=== Section Start ===

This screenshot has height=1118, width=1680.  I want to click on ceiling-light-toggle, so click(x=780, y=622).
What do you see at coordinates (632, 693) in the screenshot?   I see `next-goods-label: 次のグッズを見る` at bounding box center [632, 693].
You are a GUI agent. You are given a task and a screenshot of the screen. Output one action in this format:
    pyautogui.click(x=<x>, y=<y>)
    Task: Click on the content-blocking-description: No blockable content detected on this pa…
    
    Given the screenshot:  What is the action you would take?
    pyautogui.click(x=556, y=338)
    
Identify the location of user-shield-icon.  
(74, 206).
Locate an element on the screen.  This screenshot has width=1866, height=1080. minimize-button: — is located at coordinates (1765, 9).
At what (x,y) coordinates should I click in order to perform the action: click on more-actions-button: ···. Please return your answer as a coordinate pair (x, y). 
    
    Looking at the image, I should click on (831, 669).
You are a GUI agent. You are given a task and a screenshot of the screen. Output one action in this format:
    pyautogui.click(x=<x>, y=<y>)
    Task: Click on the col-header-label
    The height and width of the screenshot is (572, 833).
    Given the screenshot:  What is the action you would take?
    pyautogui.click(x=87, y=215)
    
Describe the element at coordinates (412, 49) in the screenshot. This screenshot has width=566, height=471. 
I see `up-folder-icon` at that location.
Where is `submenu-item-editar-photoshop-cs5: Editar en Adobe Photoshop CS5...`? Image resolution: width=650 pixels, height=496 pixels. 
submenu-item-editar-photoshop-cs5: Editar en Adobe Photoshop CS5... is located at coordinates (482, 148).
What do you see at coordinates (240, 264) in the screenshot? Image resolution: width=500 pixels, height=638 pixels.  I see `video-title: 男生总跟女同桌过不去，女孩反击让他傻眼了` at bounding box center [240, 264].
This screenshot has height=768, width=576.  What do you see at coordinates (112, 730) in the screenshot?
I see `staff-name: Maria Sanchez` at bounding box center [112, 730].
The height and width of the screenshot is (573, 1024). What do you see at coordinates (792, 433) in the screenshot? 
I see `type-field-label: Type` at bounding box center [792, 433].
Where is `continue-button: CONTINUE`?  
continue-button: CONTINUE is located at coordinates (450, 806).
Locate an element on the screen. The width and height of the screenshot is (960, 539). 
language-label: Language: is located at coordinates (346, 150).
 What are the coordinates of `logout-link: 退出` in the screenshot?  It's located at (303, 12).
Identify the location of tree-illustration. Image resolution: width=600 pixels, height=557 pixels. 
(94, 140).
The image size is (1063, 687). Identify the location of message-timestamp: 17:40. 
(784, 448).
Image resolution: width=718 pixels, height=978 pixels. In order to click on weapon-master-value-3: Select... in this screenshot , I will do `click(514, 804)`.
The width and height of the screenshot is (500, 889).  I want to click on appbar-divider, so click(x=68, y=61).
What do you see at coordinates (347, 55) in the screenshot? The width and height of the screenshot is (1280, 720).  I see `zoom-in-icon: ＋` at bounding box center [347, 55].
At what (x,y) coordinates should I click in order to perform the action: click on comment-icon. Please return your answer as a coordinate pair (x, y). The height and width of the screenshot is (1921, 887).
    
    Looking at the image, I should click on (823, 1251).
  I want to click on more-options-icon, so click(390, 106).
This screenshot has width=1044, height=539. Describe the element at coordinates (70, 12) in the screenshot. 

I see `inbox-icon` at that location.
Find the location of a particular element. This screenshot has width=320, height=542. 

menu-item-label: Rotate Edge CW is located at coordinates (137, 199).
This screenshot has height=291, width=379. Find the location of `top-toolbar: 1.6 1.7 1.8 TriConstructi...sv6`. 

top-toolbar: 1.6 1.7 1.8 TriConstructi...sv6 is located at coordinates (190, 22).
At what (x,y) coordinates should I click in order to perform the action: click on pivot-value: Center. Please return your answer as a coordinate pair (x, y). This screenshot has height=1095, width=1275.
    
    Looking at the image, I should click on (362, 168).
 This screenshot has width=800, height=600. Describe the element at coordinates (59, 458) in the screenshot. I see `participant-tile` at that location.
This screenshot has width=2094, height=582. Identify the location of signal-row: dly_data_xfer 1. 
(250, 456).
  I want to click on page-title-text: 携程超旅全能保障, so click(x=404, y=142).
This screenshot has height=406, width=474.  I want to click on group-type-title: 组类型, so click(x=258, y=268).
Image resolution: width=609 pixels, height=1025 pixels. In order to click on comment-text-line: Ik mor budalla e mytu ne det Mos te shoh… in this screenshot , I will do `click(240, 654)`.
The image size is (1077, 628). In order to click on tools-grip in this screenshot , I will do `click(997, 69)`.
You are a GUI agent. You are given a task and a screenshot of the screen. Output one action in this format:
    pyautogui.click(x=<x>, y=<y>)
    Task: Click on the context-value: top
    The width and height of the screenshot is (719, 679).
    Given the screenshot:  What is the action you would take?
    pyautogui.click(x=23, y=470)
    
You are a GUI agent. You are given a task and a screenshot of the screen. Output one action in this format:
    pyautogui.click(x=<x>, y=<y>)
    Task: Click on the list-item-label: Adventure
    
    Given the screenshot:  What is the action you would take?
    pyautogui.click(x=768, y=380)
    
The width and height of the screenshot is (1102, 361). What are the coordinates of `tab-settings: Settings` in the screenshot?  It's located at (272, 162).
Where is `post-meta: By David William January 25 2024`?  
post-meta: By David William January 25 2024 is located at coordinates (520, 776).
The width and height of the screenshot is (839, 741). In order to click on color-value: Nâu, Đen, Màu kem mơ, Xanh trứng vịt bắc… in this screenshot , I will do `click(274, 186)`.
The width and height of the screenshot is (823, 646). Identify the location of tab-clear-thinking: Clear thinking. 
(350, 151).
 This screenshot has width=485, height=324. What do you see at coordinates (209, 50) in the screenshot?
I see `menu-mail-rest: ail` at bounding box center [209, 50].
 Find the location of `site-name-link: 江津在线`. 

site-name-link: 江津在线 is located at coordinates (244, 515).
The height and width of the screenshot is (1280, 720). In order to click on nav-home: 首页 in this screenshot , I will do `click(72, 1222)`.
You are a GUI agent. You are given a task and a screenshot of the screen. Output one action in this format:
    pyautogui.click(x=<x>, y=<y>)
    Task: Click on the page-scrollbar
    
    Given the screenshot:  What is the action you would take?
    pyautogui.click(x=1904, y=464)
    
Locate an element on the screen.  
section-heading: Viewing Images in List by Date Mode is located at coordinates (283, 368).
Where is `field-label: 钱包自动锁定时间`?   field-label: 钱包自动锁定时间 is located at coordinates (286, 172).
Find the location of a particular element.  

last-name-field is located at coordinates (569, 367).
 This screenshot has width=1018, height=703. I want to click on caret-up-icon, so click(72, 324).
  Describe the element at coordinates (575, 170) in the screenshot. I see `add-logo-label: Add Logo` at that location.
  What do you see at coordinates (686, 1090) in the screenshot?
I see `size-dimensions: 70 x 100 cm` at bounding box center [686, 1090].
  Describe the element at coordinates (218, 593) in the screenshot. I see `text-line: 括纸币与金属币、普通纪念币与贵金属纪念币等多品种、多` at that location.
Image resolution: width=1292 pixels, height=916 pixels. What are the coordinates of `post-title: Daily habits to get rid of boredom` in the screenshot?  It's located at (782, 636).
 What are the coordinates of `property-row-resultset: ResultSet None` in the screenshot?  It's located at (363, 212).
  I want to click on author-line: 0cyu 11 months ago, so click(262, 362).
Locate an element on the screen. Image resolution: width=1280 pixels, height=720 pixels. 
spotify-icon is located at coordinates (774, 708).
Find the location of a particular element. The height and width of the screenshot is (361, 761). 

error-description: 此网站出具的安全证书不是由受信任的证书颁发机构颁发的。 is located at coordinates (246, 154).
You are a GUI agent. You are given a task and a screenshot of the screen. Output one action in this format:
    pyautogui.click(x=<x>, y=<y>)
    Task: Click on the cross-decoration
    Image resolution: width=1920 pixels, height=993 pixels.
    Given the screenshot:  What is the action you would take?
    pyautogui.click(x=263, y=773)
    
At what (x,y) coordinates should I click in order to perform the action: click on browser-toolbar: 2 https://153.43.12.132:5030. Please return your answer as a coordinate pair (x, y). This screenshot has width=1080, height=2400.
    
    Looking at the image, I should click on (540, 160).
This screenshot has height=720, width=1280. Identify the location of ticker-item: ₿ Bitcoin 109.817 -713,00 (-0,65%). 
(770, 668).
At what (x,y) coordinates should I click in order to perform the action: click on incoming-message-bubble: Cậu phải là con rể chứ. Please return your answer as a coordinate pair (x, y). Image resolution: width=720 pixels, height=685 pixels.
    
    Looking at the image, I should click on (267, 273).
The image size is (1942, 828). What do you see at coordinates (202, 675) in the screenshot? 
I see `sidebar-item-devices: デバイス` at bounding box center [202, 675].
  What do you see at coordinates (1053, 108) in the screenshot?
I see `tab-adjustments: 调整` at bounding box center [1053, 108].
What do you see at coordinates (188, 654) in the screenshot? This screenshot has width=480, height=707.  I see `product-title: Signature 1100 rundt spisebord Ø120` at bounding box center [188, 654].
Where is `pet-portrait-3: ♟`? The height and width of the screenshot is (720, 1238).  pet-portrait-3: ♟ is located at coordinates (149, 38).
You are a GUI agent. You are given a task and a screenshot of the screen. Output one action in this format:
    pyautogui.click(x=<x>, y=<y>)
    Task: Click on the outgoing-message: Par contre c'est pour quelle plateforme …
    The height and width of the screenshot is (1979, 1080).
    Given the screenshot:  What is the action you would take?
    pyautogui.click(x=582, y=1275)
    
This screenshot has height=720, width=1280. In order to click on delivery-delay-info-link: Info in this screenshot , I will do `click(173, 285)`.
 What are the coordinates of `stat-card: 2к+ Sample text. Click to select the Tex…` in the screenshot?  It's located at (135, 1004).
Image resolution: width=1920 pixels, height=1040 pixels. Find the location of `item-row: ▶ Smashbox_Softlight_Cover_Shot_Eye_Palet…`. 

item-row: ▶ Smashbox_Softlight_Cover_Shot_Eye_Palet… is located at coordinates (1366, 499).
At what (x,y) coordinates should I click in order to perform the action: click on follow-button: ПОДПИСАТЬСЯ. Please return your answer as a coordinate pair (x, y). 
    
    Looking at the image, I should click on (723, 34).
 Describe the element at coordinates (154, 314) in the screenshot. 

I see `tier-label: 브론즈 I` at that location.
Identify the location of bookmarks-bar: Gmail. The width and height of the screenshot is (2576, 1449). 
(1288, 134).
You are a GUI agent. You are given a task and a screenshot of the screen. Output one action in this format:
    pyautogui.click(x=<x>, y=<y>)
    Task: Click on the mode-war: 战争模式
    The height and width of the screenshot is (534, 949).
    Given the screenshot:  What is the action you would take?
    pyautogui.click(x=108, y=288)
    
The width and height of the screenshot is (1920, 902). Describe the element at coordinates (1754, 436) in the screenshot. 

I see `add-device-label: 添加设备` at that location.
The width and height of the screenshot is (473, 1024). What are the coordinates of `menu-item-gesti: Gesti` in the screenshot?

=== Section End ===

## WORK TO COMPLETE:
Copy out the records above exactly, everything from the line containing "Image resolution: width=1920 pixels, height=1040" down to the end of the records.

## EXPECTED OUTPUT:
Image resolution: width=1920 pixels, height=1040 pixels. Find the location of `item-row: ▶ Smashbox_Softlight_Cover_Shot_Eye_Palet…`. 

item-row: ▶ Smashbox_Softlight_Cover_Shot_Eye_Palet… is located at coordinates (1366, 499).
At what (x,y) coordinates should I click in order to perform the action: click on follow-button: ПОДПИСАТЬСЯ. Please return your answer as a coordinate pair (x, y). 
    
    Looking at the image, I should click on (723, 34).
 Describe the element at coordinates (154, 314) in the screenshot. 

I see `tier-label: 브론즈 I` at that location.
Identify the location of bookmarks-bar: Gmail. The width and height of the screenshot is (2576, 1449). 
(1288, 134).
You are a GUI agent. You are given a task and a screenshot of the screen. Output one action in this format:
    pyautogui.click(x=<x>, y=<y>)
    Task: Click on the mode-war: 战争模式
    The height and width of the screenshot is (534, 949).
    Given the screenshot:  What is the action you would take?
    pyautogui.click(x=108, y=288)
    
The width and height of the screenshot is (1920, 902). Describe the element at coordinates (1754, 436) in the screenshot. 

I see `add-device-label: 添加设备` at that location.
The width and height of the screenshot is (473, 1024). What are the coordinates of `menu-item-gesti: Gesti` in the screenshot?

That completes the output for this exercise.